Príamo vacilaba. Apoyó la barbilla en la mano y permaneció largo rato pensativo. Por último dijo suspirando:

—Bien. Ve a ejercitar a los hombres. Si logras convencerme de que no es un plan temerario, puedes llevarlo a cabo.

—No te defraudaré, señor —repuso Héctor, radiante.

—Eso espero —dijo Príamo, fatigado. En la sala del trono alguien se echó a reír. Me volví en redondo sorprendida. Pensé que Paris estaba de nuevo ausente, pero se encontraba allí, riendo a mandíbula batiente. A Héctor se le ensombreció el rostro. Bajó del estrado y se abrió paso entre la multitud.

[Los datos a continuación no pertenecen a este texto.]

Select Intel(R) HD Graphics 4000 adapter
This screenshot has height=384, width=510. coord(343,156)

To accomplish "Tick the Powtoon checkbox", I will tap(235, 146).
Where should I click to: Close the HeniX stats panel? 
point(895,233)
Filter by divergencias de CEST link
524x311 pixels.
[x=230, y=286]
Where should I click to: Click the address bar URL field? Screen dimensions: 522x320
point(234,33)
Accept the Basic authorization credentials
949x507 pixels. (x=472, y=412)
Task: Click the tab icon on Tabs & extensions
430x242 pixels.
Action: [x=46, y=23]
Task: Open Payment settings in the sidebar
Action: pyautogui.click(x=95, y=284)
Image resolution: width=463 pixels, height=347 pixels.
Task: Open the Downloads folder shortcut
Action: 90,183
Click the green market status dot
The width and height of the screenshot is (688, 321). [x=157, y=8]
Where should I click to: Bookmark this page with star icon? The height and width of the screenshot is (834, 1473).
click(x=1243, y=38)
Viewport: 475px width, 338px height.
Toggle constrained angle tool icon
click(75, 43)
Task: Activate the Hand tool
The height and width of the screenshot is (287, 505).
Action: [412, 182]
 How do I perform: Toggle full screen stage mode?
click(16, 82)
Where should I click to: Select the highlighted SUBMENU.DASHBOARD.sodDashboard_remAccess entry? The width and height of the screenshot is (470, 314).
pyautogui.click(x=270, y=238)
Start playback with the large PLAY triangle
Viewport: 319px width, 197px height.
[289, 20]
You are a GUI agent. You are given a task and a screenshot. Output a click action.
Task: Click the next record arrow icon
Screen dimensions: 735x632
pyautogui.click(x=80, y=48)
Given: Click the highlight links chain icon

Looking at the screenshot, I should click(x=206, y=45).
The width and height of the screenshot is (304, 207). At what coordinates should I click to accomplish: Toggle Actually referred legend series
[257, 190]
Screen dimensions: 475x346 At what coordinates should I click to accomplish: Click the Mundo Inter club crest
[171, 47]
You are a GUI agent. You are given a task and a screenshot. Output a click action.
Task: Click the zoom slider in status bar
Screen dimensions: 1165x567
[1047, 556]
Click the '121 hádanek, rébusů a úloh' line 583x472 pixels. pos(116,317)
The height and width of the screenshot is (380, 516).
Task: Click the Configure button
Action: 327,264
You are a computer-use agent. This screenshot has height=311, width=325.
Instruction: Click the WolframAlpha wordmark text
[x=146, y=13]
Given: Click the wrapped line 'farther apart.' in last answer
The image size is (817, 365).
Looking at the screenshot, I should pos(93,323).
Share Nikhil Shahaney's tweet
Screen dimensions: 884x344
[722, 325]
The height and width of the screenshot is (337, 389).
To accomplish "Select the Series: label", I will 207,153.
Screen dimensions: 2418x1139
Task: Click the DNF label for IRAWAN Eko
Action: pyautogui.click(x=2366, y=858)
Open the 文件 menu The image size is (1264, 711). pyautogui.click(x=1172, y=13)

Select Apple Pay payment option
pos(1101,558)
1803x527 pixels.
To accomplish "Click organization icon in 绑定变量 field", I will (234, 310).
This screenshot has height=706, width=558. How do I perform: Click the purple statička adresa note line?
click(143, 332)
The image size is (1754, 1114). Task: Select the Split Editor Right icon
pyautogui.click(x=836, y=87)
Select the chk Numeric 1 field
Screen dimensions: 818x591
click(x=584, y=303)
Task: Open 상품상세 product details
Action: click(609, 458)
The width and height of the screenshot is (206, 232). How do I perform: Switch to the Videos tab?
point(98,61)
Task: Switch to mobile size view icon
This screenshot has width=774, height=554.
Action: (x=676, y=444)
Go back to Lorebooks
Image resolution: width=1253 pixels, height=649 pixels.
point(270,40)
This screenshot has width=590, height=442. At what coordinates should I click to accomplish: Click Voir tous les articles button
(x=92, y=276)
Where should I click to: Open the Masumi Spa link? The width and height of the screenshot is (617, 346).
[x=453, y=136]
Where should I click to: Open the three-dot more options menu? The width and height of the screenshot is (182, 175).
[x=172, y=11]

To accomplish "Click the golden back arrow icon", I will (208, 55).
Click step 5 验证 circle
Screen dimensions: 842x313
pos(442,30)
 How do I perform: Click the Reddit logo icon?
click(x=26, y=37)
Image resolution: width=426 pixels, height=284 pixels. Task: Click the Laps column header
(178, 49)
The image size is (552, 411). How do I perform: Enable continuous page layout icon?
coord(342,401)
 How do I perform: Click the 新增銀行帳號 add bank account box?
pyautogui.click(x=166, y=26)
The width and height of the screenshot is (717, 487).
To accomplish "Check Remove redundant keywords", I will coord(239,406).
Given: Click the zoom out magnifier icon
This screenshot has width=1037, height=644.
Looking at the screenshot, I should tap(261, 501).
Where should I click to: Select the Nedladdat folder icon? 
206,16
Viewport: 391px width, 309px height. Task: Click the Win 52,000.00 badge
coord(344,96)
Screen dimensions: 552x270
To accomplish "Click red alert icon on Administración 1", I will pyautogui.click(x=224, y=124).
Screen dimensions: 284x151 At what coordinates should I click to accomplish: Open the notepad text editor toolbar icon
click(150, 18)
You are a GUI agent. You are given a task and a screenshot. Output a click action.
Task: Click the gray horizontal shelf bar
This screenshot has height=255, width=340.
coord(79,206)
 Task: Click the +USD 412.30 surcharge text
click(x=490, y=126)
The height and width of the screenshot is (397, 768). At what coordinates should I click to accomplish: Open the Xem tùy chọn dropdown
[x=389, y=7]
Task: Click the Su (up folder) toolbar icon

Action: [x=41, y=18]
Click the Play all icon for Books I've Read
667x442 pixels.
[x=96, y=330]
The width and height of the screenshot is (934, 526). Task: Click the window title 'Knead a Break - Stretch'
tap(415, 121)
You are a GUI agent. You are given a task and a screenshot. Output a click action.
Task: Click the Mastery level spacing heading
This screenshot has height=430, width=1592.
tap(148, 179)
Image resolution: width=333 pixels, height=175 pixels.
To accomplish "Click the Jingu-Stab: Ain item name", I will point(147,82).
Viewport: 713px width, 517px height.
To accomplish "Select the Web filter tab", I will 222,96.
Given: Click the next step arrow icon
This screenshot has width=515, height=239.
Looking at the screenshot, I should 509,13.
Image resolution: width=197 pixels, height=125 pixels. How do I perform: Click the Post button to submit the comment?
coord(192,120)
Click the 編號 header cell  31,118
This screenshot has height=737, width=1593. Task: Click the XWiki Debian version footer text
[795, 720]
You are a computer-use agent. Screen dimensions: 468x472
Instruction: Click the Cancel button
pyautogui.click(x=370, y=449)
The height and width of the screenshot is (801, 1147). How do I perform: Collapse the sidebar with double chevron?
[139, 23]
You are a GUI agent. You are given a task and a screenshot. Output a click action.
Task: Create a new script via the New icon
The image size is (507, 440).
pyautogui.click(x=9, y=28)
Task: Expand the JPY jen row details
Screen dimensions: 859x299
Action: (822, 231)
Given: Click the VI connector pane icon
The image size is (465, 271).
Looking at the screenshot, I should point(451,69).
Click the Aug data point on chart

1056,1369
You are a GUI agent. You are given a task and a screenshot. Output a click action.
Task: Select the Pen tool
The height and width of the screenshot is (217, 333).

—¿Qué es eso tan divertido, Paris?

Mi marido se serenó un tanto y pasó un brazo por los hombros de su hermano.

—¿Cómo es posible que armes tanto alboroto por pelearte cuando tienes una esposa tan encantadora en el hogar? ¿Cómo es que prefieres la guerra a las mujeres?

—Porque soy un hombre, Paris —repuso Héctor pausadamente—, no un muchachito lindo.

Me quedé petrificada, mi marido no sólo era un necio sino también un cobarde. ¡Oh, qué humillación! Consciente de las miradas despectivas de la gente, salí de la estancia.

Paris y yo éramos dos hermosos necios. Había renunciado a mi trono, a mi libertad y a mis hijos —¿por qué apenas los echaba de menos?— para vivir en una prisión con un lindo necio que también era un cobarde. ¿Por qué echaba tan poco de menos a mis hijos? La respuesta era evidente. Porque pertenecían a Menelao y, en aquellos momentos, en algún lugar de mi mente, debía arrinconar a Menelao, a mis hijos y a Paris en un mismo y desagradable montón. ¿Había peor destino para una mujer que saber que en su vida nadie era digno de ella?

Como necesitaba aire fresco, salí al patio bajo mis aposentos y allí paseé arriba y abajo hasta apaciguar mi pena. Luego me volví rápidamente y tropecé con un hombre que venía por el lado opuesto. Ambos extendimos las manos de manera instintiva, él me asió por los brazos un momento y me miró el rostro con curiosidad mientras desaparecían de sus negros ojos las últimas huellas de su propia ira.

—Tú debes de ser Helena —dijo.

—Y tú eres Eneas.

—Sí.

—No sueles venir por Troya —dije muy satisfecha al verlo.

—¿Conoces alguna razón por la que debería venir?

Puesto que era inútil disimular, repuse sonriente:

—No.

—Me agrada tu sonrisa, pero estás enojada —dijo—. ¿Por qué?

—Es asunto mío.

—Te has enfadado con Paris, ¿no es eso?

—En absoluto —repuse negando con la cabeza—. Enfadarse con Paris es tan difícil como asir mercurio.

—Cierto.

Después de lo cual me acarició el seno izquierdo.

—Una moda interesante llevarlos descubiertos. Pero eso enciende a los hombres, Helena.

Bajé los párpados y le sonreí.

—Es agradable saberlo —respondí en voz baja.

Esperando recibir un beso, me incliné hacia él con los ojos aún cerrados. Pero al no sentir nada los abrí y descubrí que se había marchado.

El aburrimiento era cosa pasada, y acudí a la siguiente asamblea con el propósito de seducir a Eneas, que no estaba presente. Al preguntarle a Héctor con despreocupación dónde se encontraba su primo de Dardania, me dijo que Eneas había cargado sus caballos durante la noche y había regresado a su patria.